Uno sguardo alla scienza: scopriamo il legame tra patatine fritte e capelli

Un ingrediente dell’olio di frittura si è rivelato il terreno di coltura ideale per le cellule responsabili dello sviluppo dei follicoli piliferi. Ma fare indigestione di Happy Meal non vi farà ricrescere i capelli.

Una sostanza chimica usata per evitare la formazione di schiuma negli oli di frittura di McDonald’s potrebbe fornire una chiave per combattere la calvizie. La notizia pubblicata su Biomaterials e ripresa in alcuni titoloni avrà ingolosito chi ogni giorno combatte con la perdita di capelli… ma va anche un po’ spiegata: per recuperare la chioma non basta – purtroppo – abbuffarsi di patatine.

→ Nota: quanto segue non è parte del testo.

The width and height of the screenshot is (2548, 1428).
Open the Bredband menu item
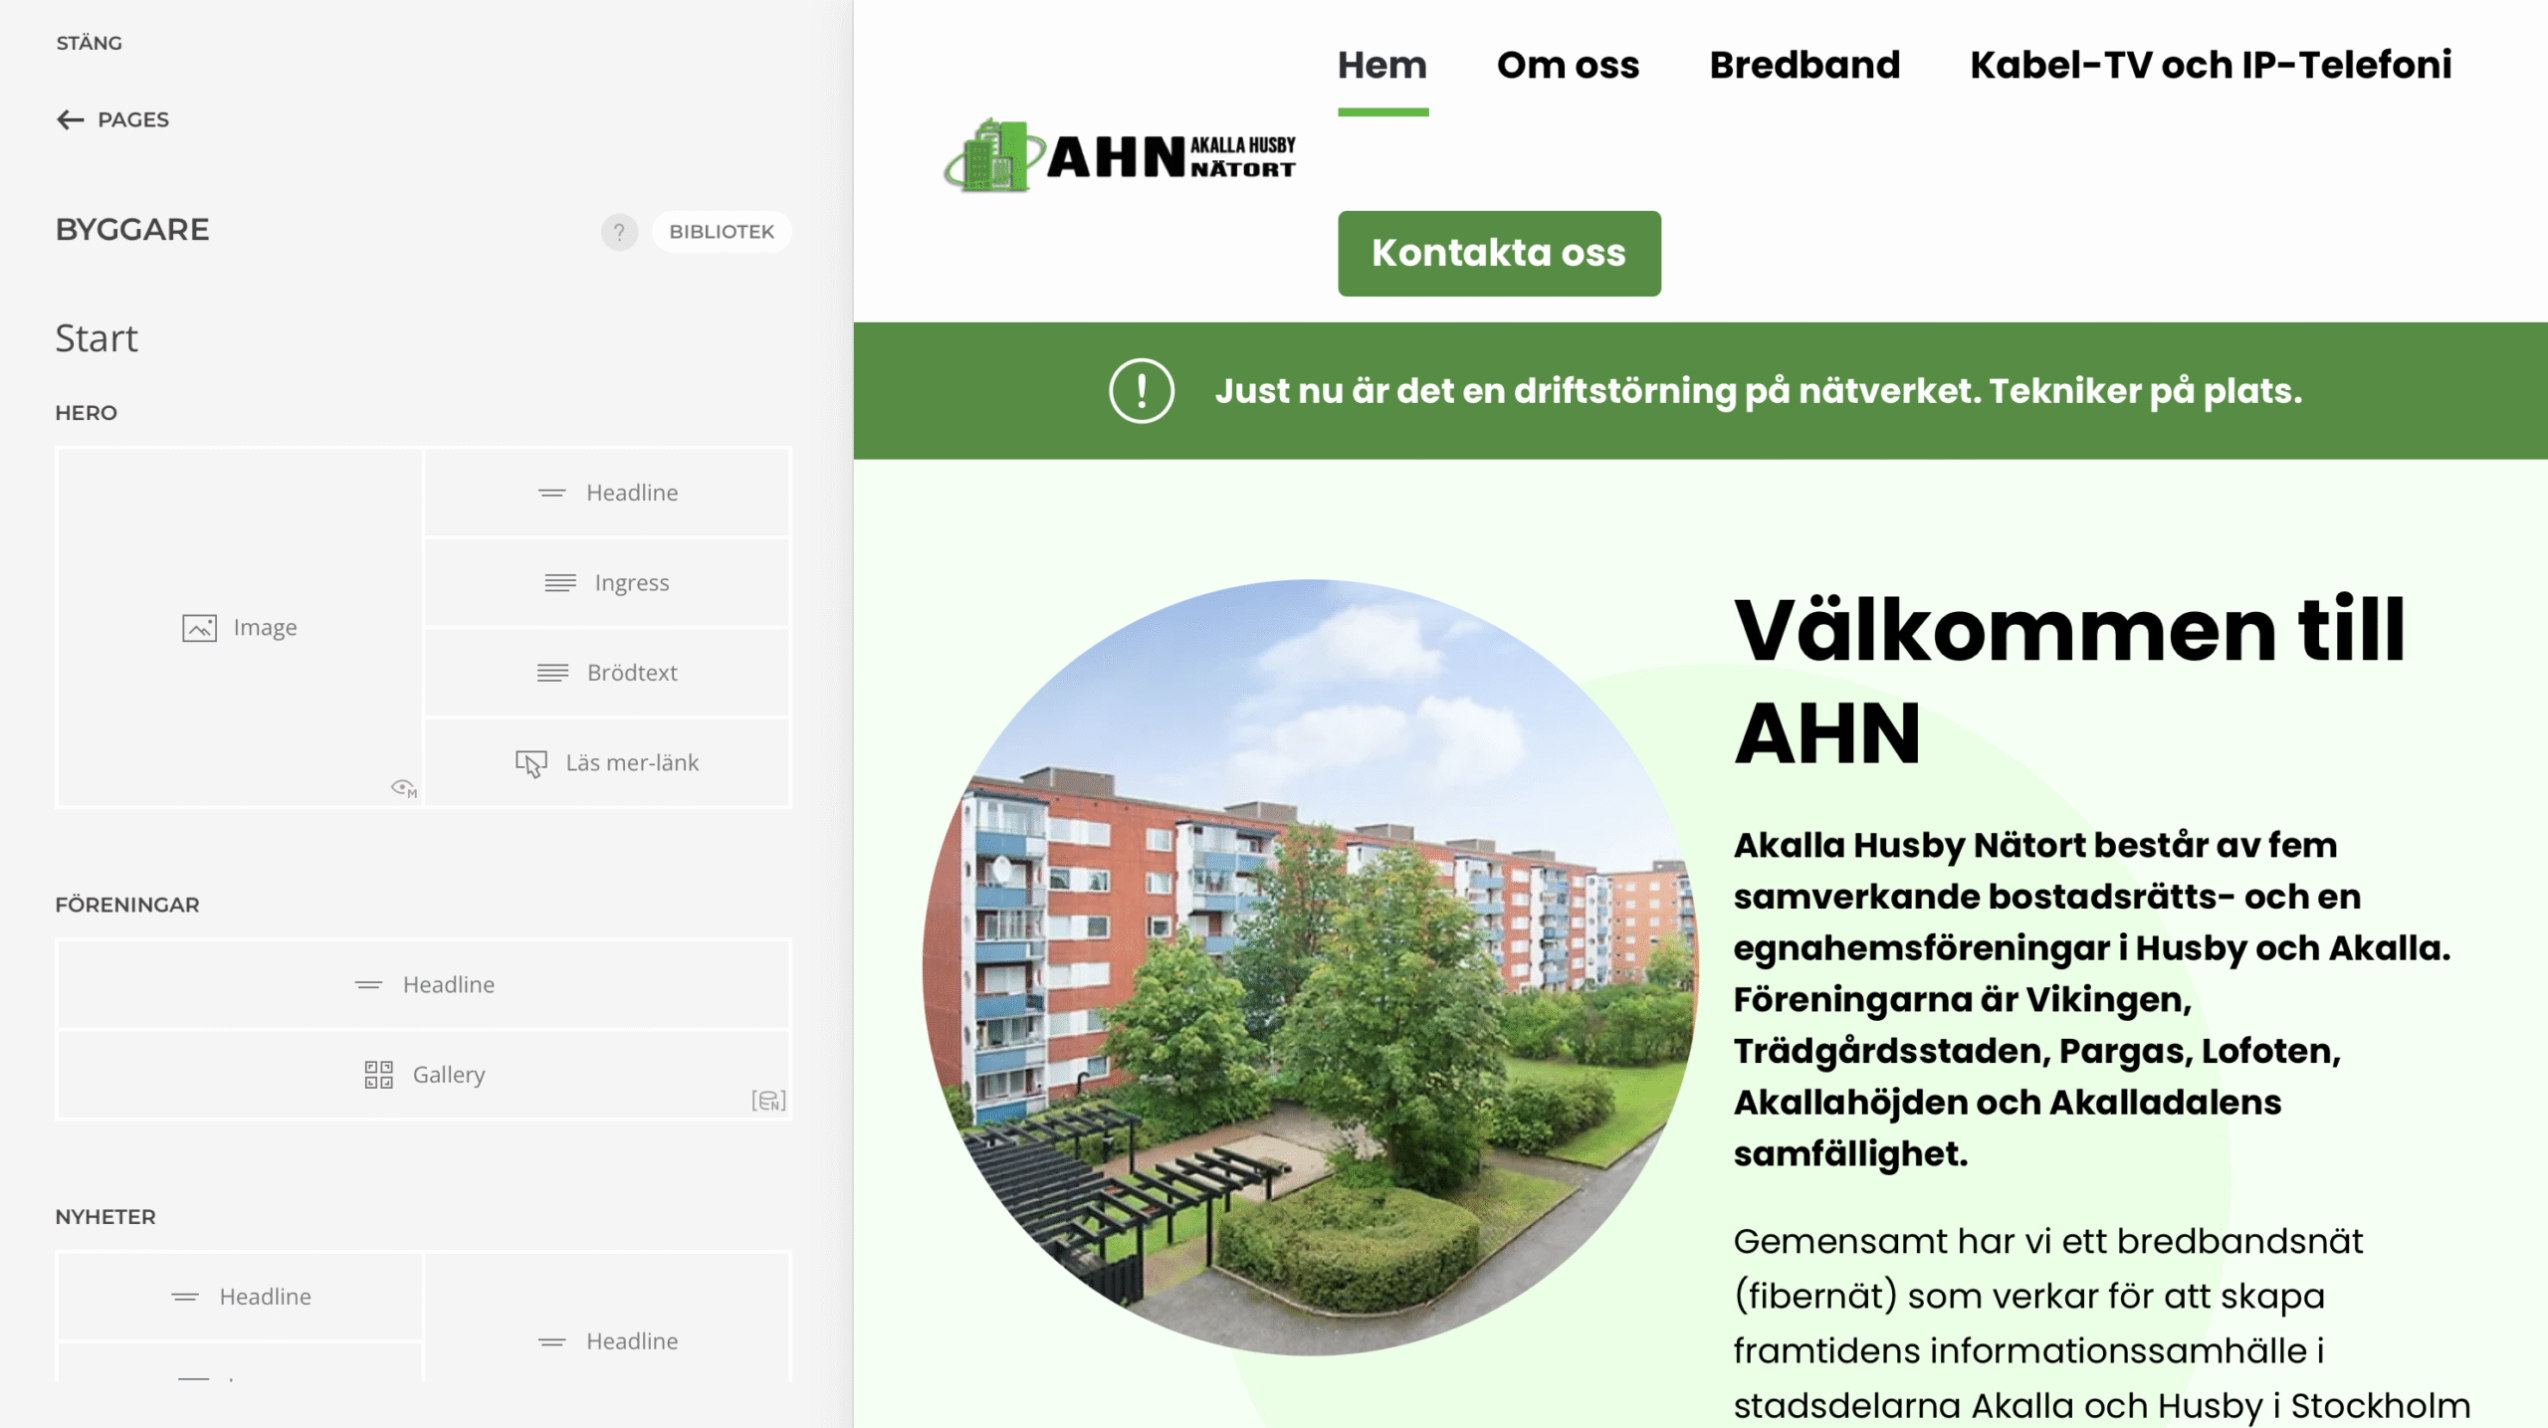click(x=1805, y=66)
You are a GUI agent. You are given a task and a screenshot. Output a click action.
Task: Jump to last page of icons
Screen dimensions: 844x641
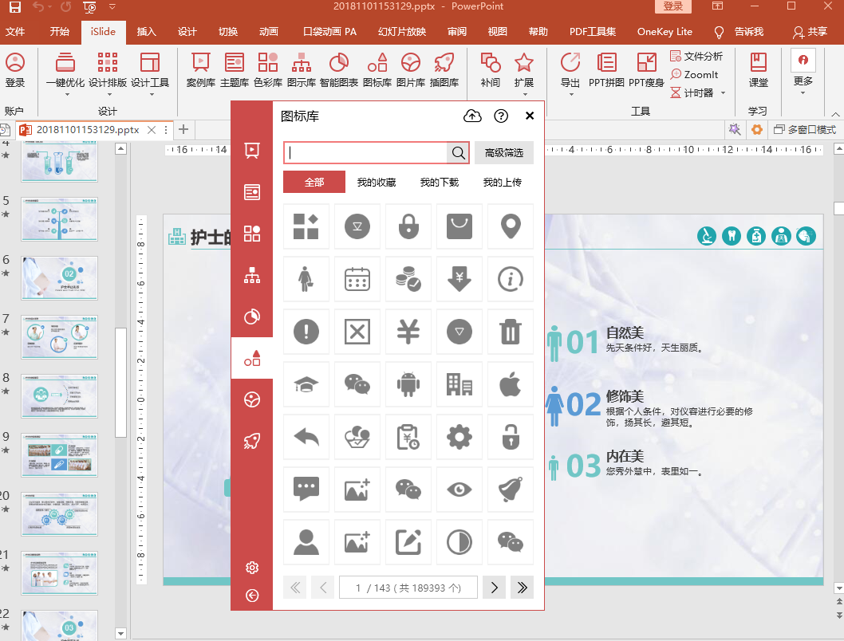tap(523, 588)
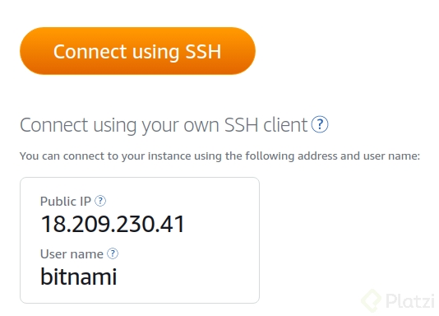Click the help icon next to Public IP

(100, 201)
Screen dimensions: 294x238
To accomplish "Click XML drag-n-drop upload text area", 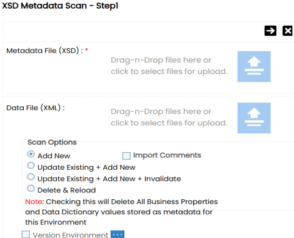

IL GIUSTO TERRENO. I ricercatori dell’università di Yokohama (Giappone) sono riusciti a far crescere capelli sul dorso di topi grazie al dimetilpolisilossano, un additivo antischiumogeno usato nell’industria alimentare: la nota catena di fast food se ne serve per evitare la formazione di bolle e di schizzi nell’olio usato per friggere. Questa sostanza chimica – una sorta di silicone permeabile all’ossigeno – ha permesso la coltivazione di massa dei germi del follicolo pilifero (hair follicle germs, HFG), le cellule che facilitano la crescita dei follicoli piliferi, cioè le strutture da cui i peli hanno origine.

TANTI E SUBITO. Gli HFG sono il Sacro Graal della lotta alla calvizie. Finora le tecniche di laboratorio avevano consentito di produrne al massimo 50 per volta. Il team giapponese ne ha prodotti 5000 simultaneamente e li ha poi trapiantati sul dorso di topi senza pelo, dove nel giro di pochi giorni sono cresciuti nuovi ciuffi neri. I peli trapiantati in due diverse aree dello scalpo si sono comportati come quelli normali, seguendo il normale ciclo di crescita e sviluppo pilifero.

PROSPETTIVE A LUNGO TERMINE. «Il segreto per la produzione in massa di HFG è stato la scelta del materiale di substrato per i recipienti di coltura», spiega Junji Fukuda, tra gli autori dello studio. «Abbiamo usato dimetilpolisilossano permeabile all’ossigeno e ha funzionato molto bene. Speriamo che la tecnica possa migliorare la terapia generativa di capelli umani, per trattare condizioni come l’alopecia», conclude il ricercatore che avverte, tuttavia, che per i primi test sull’uomo ci vorranno almeno altri cinque anni.

Chi nel frattempo volesse abbuffarsi di junk food con la scusa della calvizie rimarrà deluso: il trucco non funziona, semplicemente mangiando molte patatine.